Open IanMayo opened 3 years ago
Don't use timestamp without time zone. timestamp works well for applications which are concerned only with one time zone. It relies on the client timezone/SQL library settings to interpret the value stored in the database. When this value is copied from one system to another (data merging, data consolidation, etc.) the value changes based on the default timezone settings in various nodes between the source and destination.
It's always recommended to use *timestamp with timezone* and provide timezone value from UI whenever capturing data. This will ensure all timestamp* calculations are proper (like instant before or after given time, etc. etc.)

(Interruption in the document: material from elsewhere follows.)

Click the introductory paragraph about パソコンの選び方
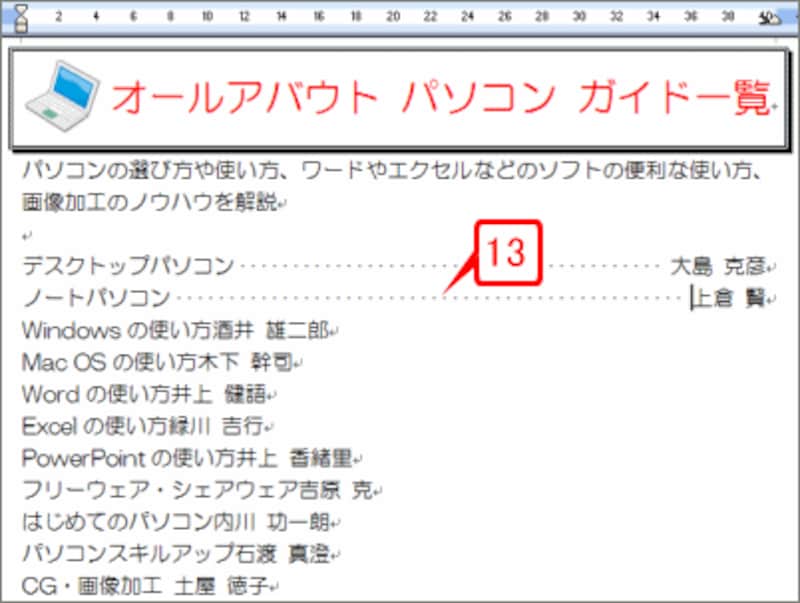(300, 168)
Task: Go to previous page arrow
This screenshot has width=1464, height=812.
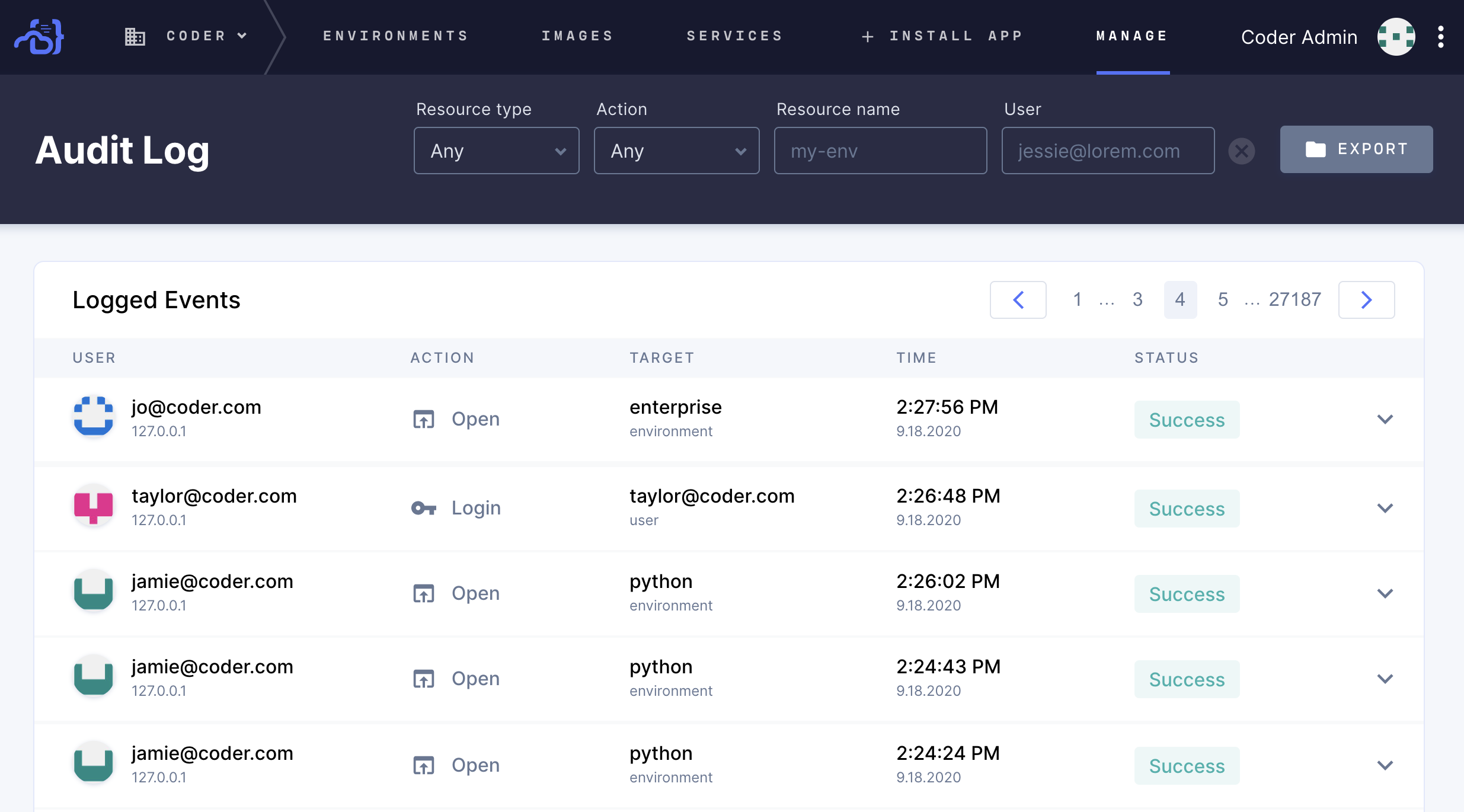Action: (x=1018, y=300)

Since pepys and debrief applications handle data from multiple time zones, it's highly recommended to switch to timestamp with timezone data type for such fields. The following table lists all the columns which use timestamp without timezone datatype. These columns have to be redefined as timestamp with timezone. We should also consider changing columns defined as date data type for this activity.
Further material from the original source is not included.